# T25 vs. T28



## Blu200SX (Jul 22, 2002)

The T28 turbo is larger than the t25 correct? so how much HP can the T25 support? i read on a site that an SE-R got into the 12's running a t25 and i wondered how that was possible since the t28 only support 280-300hp


----------



## Guest (May 4, 2003)

The T25 won't support more than 240-250. If you try to get more out of it after that, you're overspinning it and it will die a painful death.

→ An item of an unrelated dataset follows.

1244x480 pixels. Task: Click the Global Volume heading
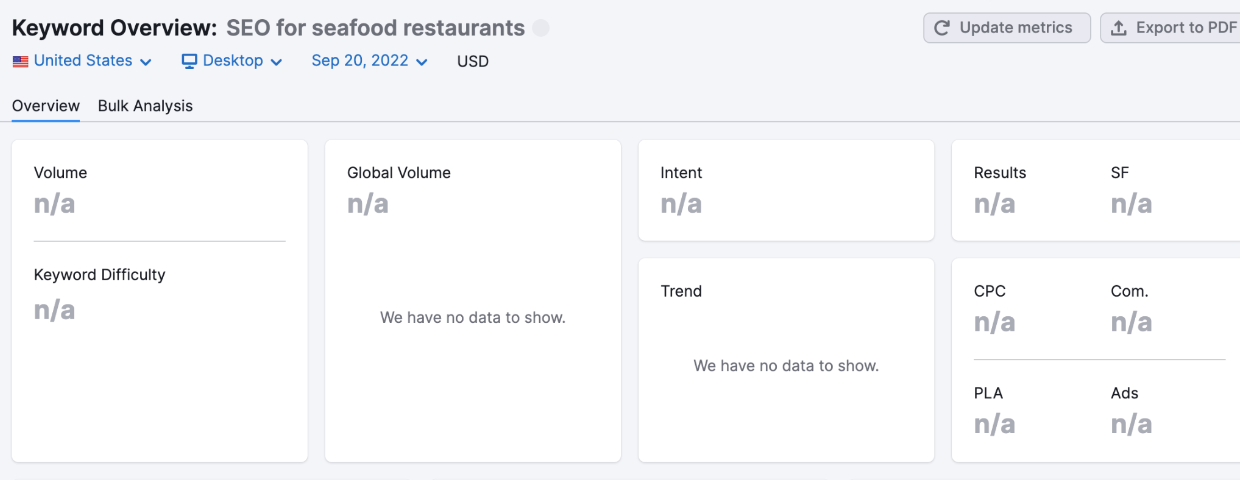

It is possible to get more out of it, but like I said... kaboom.


----------



## rednismo6 (Jun 27, 2002)

tuned200 got a 13.2 with slicks only running a 3bar set up, now he has the 4bar bored maf he should be able to enter the 12's....we'll just have to wait and see....


----------



## coolgear (Feb 13, 2003)

I raced a friend of mine with Gtir swap, i have the BB swap.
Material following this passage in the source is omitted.